穂木はこのような感じで秋のうちに収納しておきました。こちらは住宅内に作られた作業スペースで、籾摺りや計量、精米などもここで行います。ここがたらの芽作業のメイン会場になります。
この電動鋸で、芽の部分を上にして切断し、上の方は短い間隔ですが芽の間隔に沿って切って行きます。下の方へ進み間隔が空いているところは7cmくらい残してカットして残りは捨てます。
この作業は舞い上がる木の粉を浴びながらになりますので、防塵マスクと帽子や上着のフードは必須です。
切断が終わると、カゴに入れて、水に浸けます。
一晩浸けたものをトレイに並べて行きます。トレイは稲の苗箱ですが、倒れにくくするために「プラダン」を切って十字に組み合わせた仕切り壁を作っています(別にどのようにやっても構わないでしょうが)。
細い駒木もどうしても混ざってしまいますが、基本は太いもののみにします。そのためには春の畑での芽かきをしっかり行って、株の本数を立てすぎないことですね。まあ、ヒコバエでどんどん増えていく過程で細いものも畑にはありますが、そういうのは放っておきます。細くて残したものは春にてっぺんに芽が出ますので、それを採って食し、その後草刈機で刈り払いします。やがて成長してくれるでしょう。
水に漬けることで、催芽が進むとともに、樹液がトロンと溢れて来ます。この樹液が大敵で、施設内でのカビの温床となるので、並べ終わった後に水圧をかけたシャワーで丁寧に洗い流してから施設に入れます。なお、水に漬ける際は浮かんで水から出る部分がないように、重しで沈め込んでいます。
施設に入れた後も樹液は出てくるので、写真のように強目の圧の形に絞ったシャワーでいつも洗い流し、同時に保湿してやるということが大事と思います(芽が育って出荷が近づいてからは芽を濡らしたくないので、水は上からはかけませんが)。
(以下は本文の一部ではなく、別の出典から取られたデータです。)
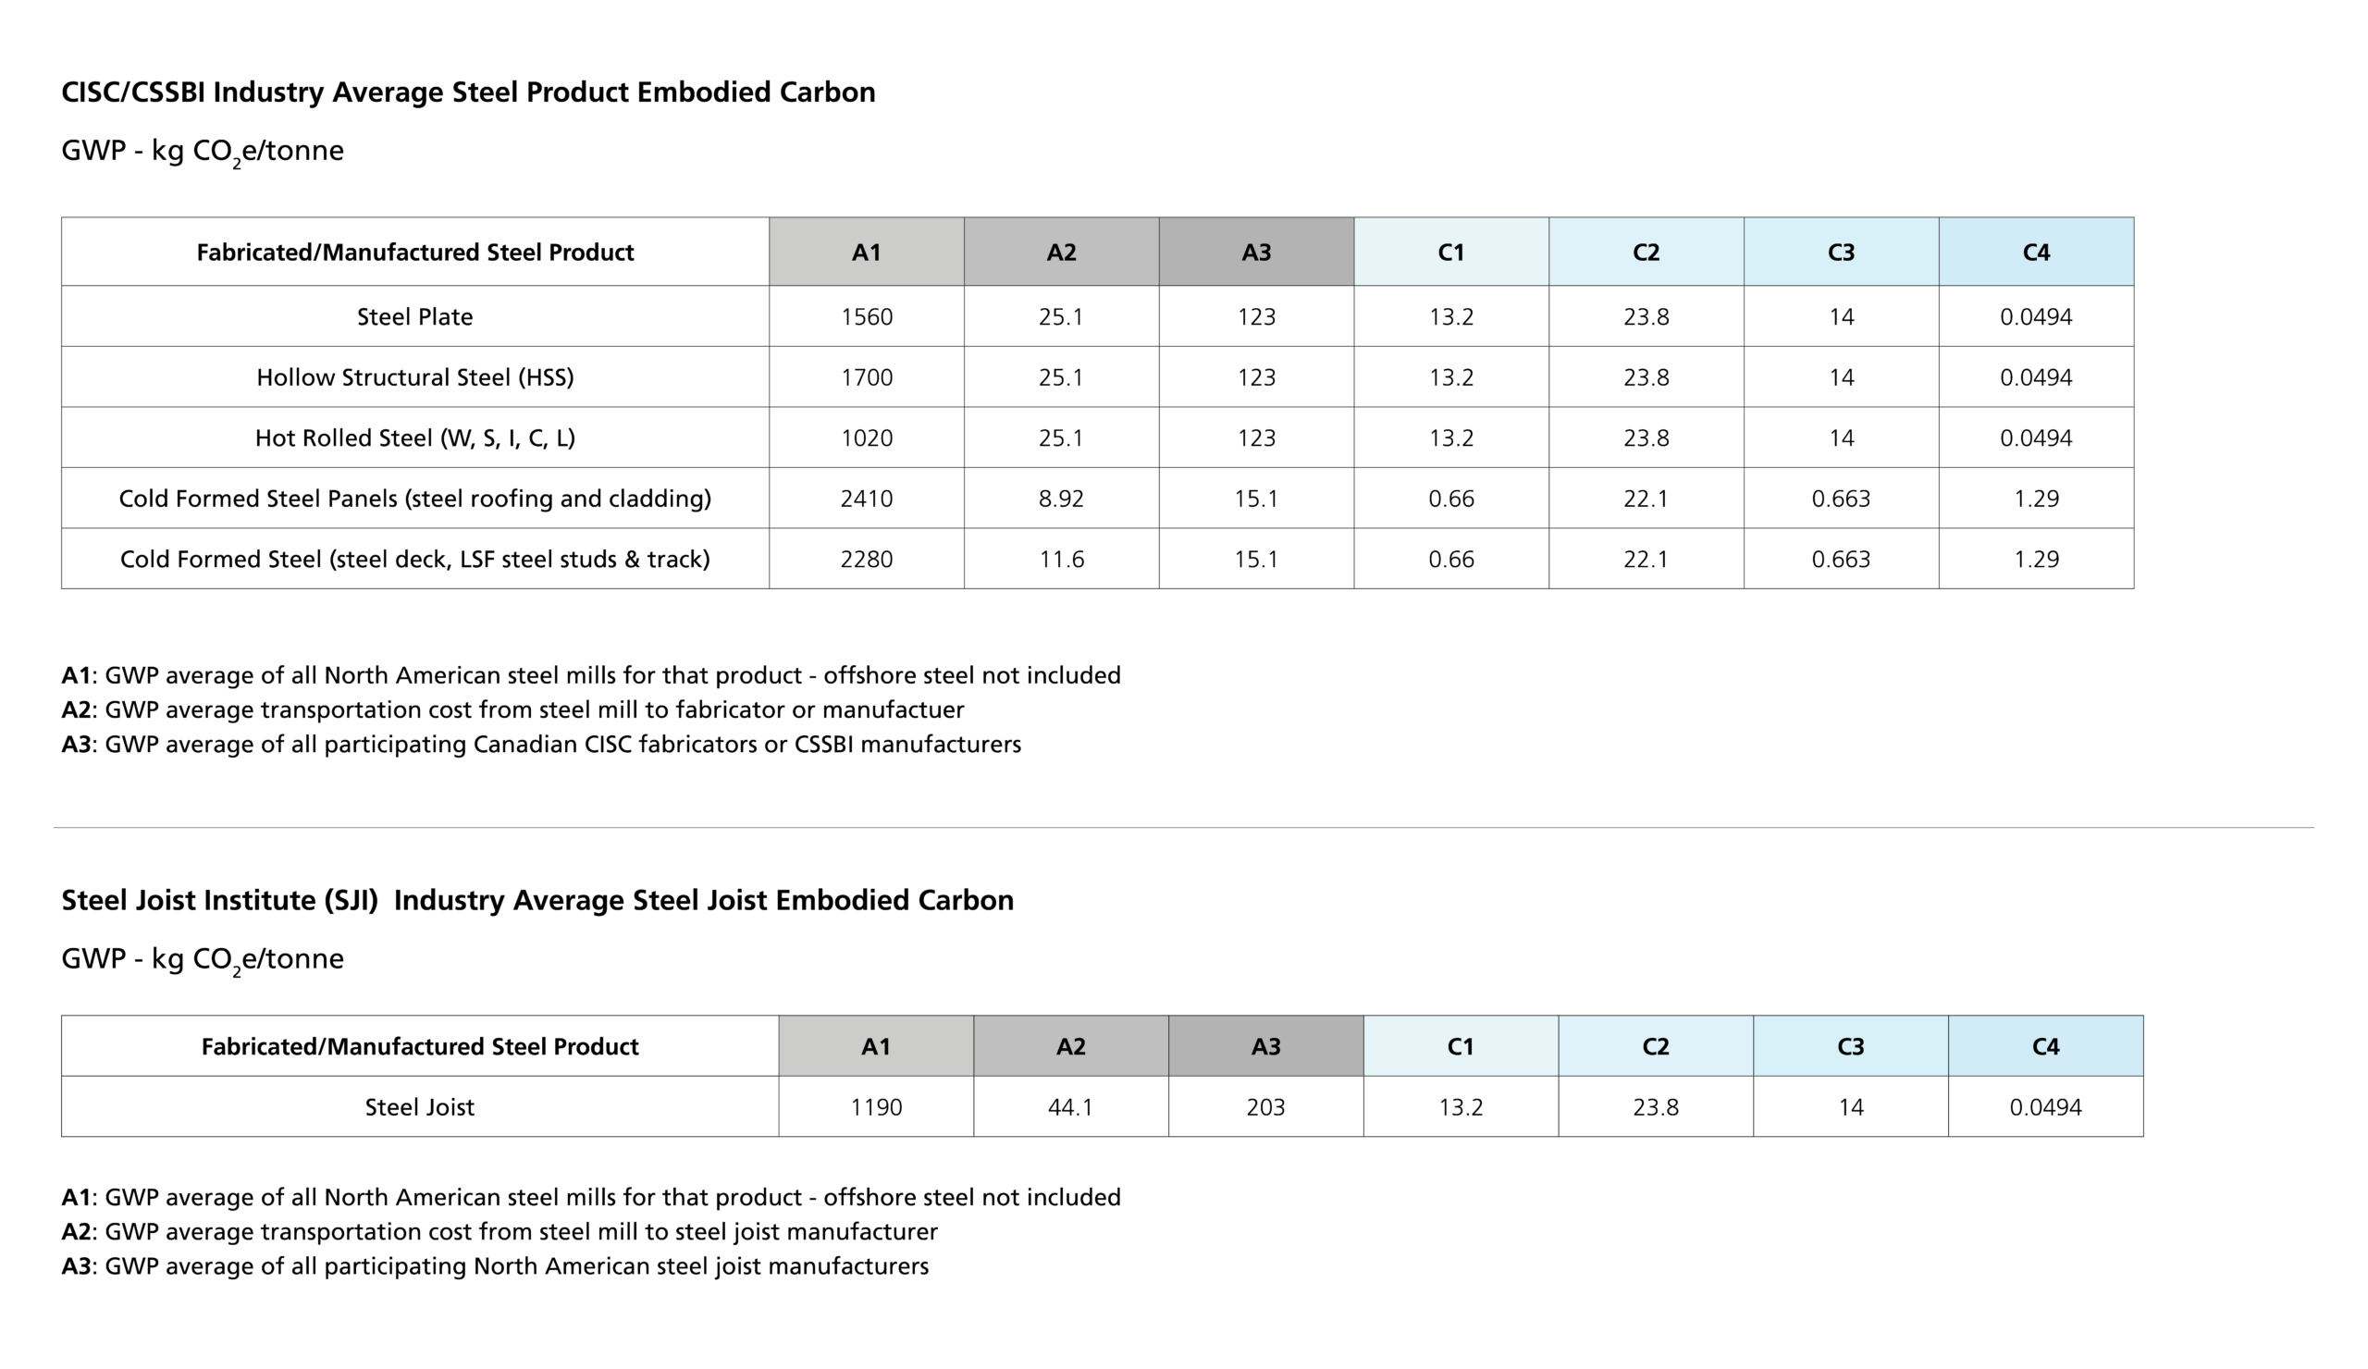Click the 1560 value for Steel Plate
2368x1369 pixels.
point(866,317)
水の交換も大切で、当地のような雪国では、湛水しての保湿重視よりも、水を2日くらいでこまめに落としながら、すぐ水を入れるのでなく少し水のない期間も作るというやり方が良いと思います。
また、今年は小さめの噴霧器で食酢を薄めて随時散布してみたいと考えています。
いずれいまは最初の一斉の生育になるのですが、1度収穫が済んでからは、収穫して取り除いたスペースに新しい駒木を差し込んでいくため、いろんなステージの木が並ぶことになるため、上からジャブジャブ潅水もできなくなります。出荷が始まる3月以降には、新しく伏せ込む駒木の樹液をかなり慎重に除去する必要があり、面倒ですが、重要な工程になります。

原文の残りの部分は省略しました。